Let’s say, for the sake of argument, that cutting a deal is necessary to prevent Tehran from developing nuclear weapons, and to avoid a confrontation between Iran and Israel. Let’s say there are hidden benefits to international and regional understandings that gradually open a new chapter in Iran’s behaviour and security alignments. What, then, would be the safeguards that should be considered or adopted in order to avoid the negative repercussions of a deal in the region, and to preserve American and European strategic ties with the Arab world – especially given China and Russia’s strategic alignments with Iran? In what areas should the concerned parties be vigilant to avoid repeating the mistakes of the past? And could the prospective deal become a tool with which Iran destroys the sovereignty of Iraq, Syria and Lebanon?
Creative language may be used to address the issue of IRGC's designation, to avoid obstruction, for example by condemning its past actions while expressing hope for its better behaviour in the future. An alleged Iranian plot, uncovered recently, to assassinate former US president Donald Trump’s national security adviser John Bolton could be deemed as one of its "past actions". The Europeans, meanwhile, believe Iranian-inspired terror plots on their soil have ceased, and they could insist on the preservation of the status quo.
However, they should also apply pressure on Iran’s activities in the Arab world. If this isn’t a matter of priority for the West, then it should remember that Europe is separated from the Arab region only by the Mediterranean Sea, a route that illegal immigrants continue to use to reach the continent. It is, therefore, in its interest to be alert to the Middle East’s security challenges.
Moreover, Europe has a number of tools it can use to influence Iran’s behaviour.
There are economic tools, including Iran’s reliance on European technology and on the continent’s companies to make a recovery; as well as Iran's desperate need to reintegrate itself with the global economy.
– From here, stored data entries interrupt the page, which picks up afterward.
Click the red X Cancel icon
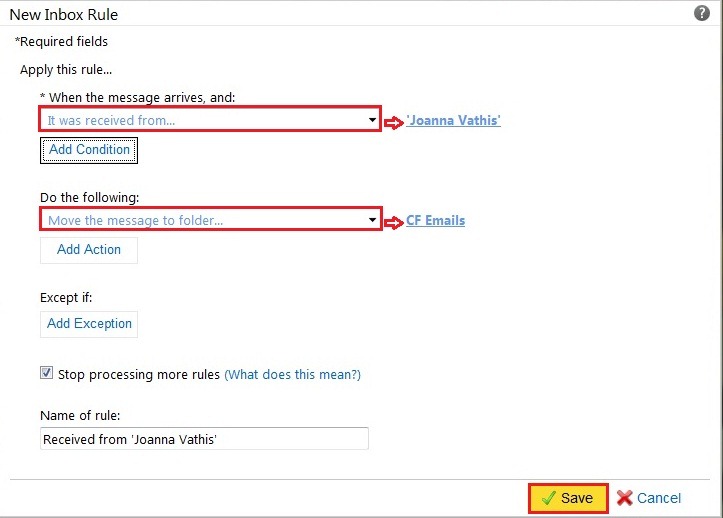625,498
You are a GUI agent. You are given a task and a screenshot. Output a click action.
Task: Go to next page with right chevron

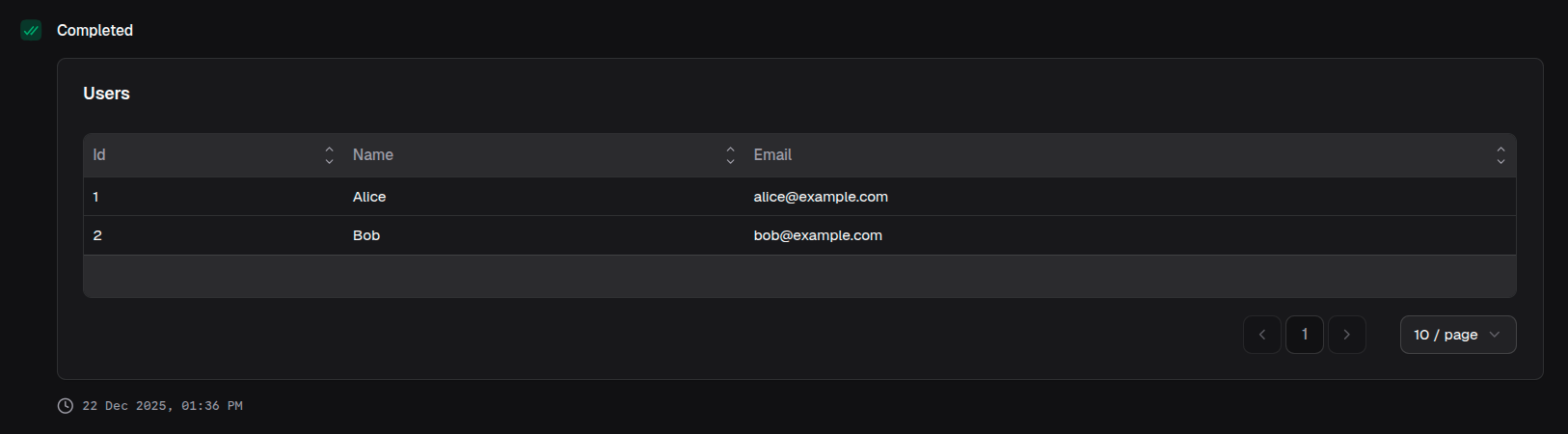click(1346, 335)
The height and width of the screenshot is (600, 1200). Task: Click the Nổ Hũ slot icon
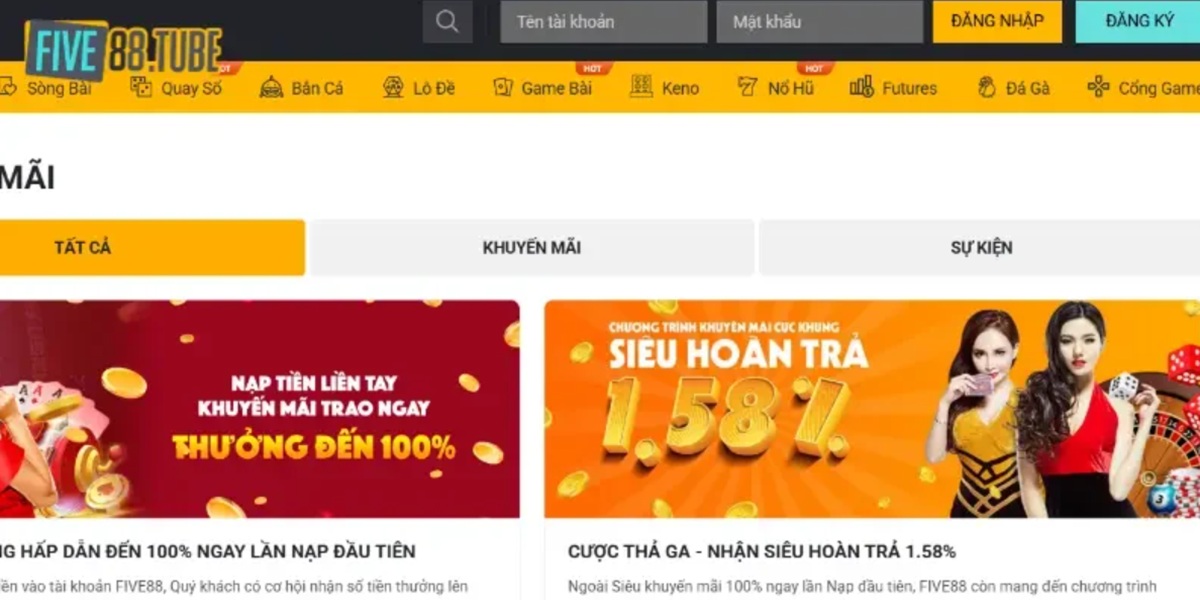click(x=748, y=87)
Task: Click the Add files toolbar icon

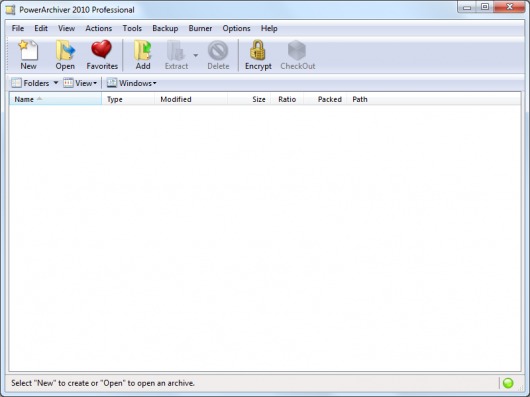Action: coord(143,50)
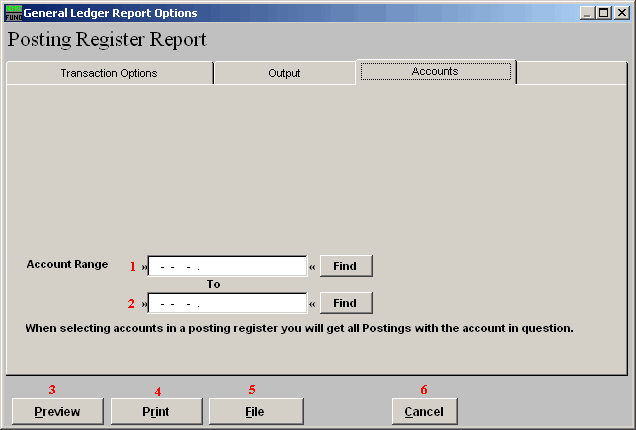Click the » marker before the first account field
Image resolution: width=636 pixels, height=430 pixels.
coord(143,267)
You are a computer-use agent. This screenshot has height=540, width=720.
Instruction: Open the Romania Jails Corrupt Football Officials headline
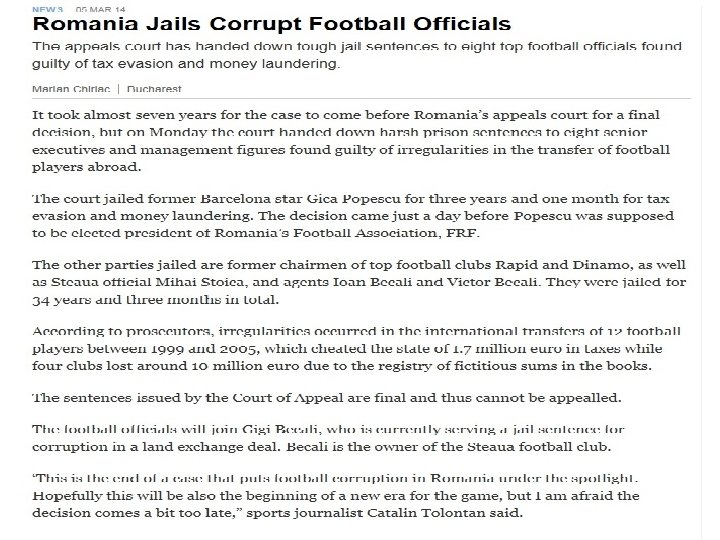click(271, 24)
As fantastical as it sounds, there may be those in Europe who think that a deal that could avert an energy crisis might also encourage Tehran to pivot to the West.
In return, the West may hope a deal leads to stable Israel-Iran relations; the expansion of the Abraham Accords, and finally, a new security architecture in the Middle East that will help resolve several regional disputes.
Take Lebanon, for example, which faces economic turmoil, threats to its sovereignty, challenges to judicial independence, and an inability to invest in its own hydrocarbon resources.
The first step towards addressing the country’s myriad challenges must be to resolve the issue of the demarcation of its maritime borders with Israel. Iran is not currently hindering this process, but its proxy, Hezbollah, has entered the fray through making threats, deploying drones and inserting the "resistance" as a party to oil and gas exploration and extraction. Perhaps this is “a good cop, bad cop” routine from Tehran and Hezbollah, but those seeking the nuclear deal must secure a guarantee from Iran that lifting of sanctions against it will not fuel Hezbollah’s domination over the Lebanese state.
There are other instruments leverage over Iran that are available to western capitals, if these countries are truly honest in their stated concern for Lebanon's independence. And although the country's politicians are indeed responsible for its economic collapse, the upcoming phase of events requires the major powers to cease blaming the Lebanese people exclusively for their problems. They have a major responsibility on their shoulders to protect Lebanon and other vulnerable Arab nations from the repercussions of a deal with Iran.
The US and Europe, in particular, need to ensure that their regional objectives are translated into policy implemented with a set of rules and the threat of consequences for those who flout it. Otherwise, the wider world – and not just the region – is likely pay a heavy price down the road.